#### [Goals]
- A) Answer these from the article on Arab crime militias, each on its own line:
(i) Who are most of the victims?
(ii) What group do the intelligence reports liken the gangs to?
(iii) What judgment-day scenario did the cabinet discuss?
- B) In one to three sentences, explain why the article on Arab crime militias says these groups have gone beyond the definition of "organized crime."
- C) From the article on Arab crime militias, list every kind of weapon, ammunition, or military equipment the police say the militias have.

── Article ──

Due to their size and power, the Arab crime militias have long transcended the definition of “organized crime,” and the fact that most of the victims are gang “soldiers” killed in turf wars hasn’t made the headlines any more forgiving.

Based on the intelligence reports presented at the government crime-fighting committee, the Arab gangs are less like the Mafia and more like Russia’s Wagner Group, only without a Putin to keep them in check. The police speak of militias of thousands of foot soldiers, armed with hundreds of thousands of firearms, millions of rounds, grenade launchers, roadside charges, night vision equipment, with billions of shekels in the bank. The judgment-day scenario discussed by the cabinet was the possibility of an armed insurrection up and down the country, with the brunt of their fire being directed at Israeli citizens.

───
── Listed entries ──

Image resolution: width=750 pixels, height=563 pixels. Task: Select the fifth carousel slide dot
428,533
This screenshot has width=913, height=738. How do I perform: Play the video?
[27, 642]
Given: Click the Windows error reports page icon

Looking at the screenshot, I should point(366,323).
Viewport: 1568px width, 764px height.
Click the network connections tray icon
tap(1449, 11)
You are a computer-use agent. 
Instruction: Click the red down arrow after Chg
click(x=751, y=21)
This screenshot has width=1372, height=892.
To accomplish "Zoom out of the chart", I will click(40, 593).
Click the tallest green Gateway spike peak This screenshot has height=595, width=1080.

───

#### [Results]
- A)
(i) Gang "soldiers" killed in turf wars.
(ii) Russia's Wagner Group, only without a Putin to keep them in check.
(iii) An armed insurrection up and down the country, with most of the fire aimed at Israeli citizens.

- B) The article says the militias have transcended the definition of "organized crime" because of their size and power.

- C)
- Firearms
- Rounds
- Grenade launchers
- Roadside charges
- Night vision equipment